In verzet heeft klaagster samengevat aangevoerd dat zij erbij blijft dat er sprake is van opzettelijke nalatigheid van de gerechtsdeurwaarder. De gerechtsdeurwaarder heeft zelfs, nadat hij wetenschap had van het verwijt dat hij geen actuele informatie van de Kamer van Koophandel had gevraagd, nog drie maal geld van klaagster gevorderd. De gerechtsdeurwaarder heeft pas in september 2009 informatie aan de Kamer van Koophandel gevraagd, daarom zeven maanden nadat klaagster keer op keer had medegedeeld dat er geen vordering was.

3. De ontvankelijkheid van het verzet

Klaagster heeft verzet ingesteld binnen veertien dagen na de dag van verzending van een afschrift van voormelde beslissing van de voorzitter, zodat zij in het verzet kan worden ontvangen.

4. De inleidende klacht

In de inleidende klacht stelt k laagster stelt dat de Kamer van Koophandel geen vordering op haar heeft en betwijfelt zij of de gerechtsdeurwaarder hierover informatie bij de Kamer van Koophandel heeft ingewonnen. Zo er al informatie ingewonnen mocht zijn dan is klaagster van mening dat er sprake is van afpersing. Verzocht is de gerechtsdeurwaarder te royeren.

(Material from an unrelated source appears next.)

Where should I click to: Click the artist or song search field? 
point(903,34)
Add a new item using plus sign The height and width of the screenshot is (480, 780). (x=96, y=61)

5. De beslissing van de voorzitter

5.1 De voorzitter heeft op de inleidende klacht overwogen dat de gerechtsdeurwaarder op grond van het bepaalde in artikel 11 van de Gerechtsdeurwaarderswet een zogeheten ‘ministerieplicht’ heeft. Dat betekent dat hij gehouden is om een opdracht tot het uitvoeren van een ambtshandeling, zoals hier de executie van een dwangbevel, uit te voeren. Klaagster betwist dat de Kamer van Koophandel nog een vordering op haar zou hebben. De gerechtsdeurwaarder mag ervan uitgaan dat de door zijn opdrachtgever aan hem verstrekte informatie juist is. Op hem rust geen onderzoeksplicht naar de juistheid van de vordering. De gerechtsdeurwaarder heeft medegedeeld dat de Kamer van Koophandel laatstelijk op 15 juni 2009 heeft meegedeeld dat nog geen (verdere) betaling is ontvangen van klaagster. Er bestaat geen aanleiding om deze mededeling in twijfel te trekken.

5.2 De voorzitter heeft verder overwogen dat indien klaagster het niet met de vordering van de Kamer van Koophandel eens is, er sprake is van een executiegeschil. Op grond van artikel 438 van het Wetboek van Burgerlijke Rechtsvordering dienen geschillen met betrekking tot de executie voorgelegd te worden aan de bevoegde (executie)rechter. Het tuchtrecht is daarvoor niet de geëigende weg. Het rechtstreeks vragen aan de Kamer van Koophandel of informatie is opgevraagd door de gerechtsdeurwaarder, ligt evenmin op de weg van de tuchtrechter. Indien klaagster daarover informatie wenst ligt het op haar weg om die informatie op te vragen.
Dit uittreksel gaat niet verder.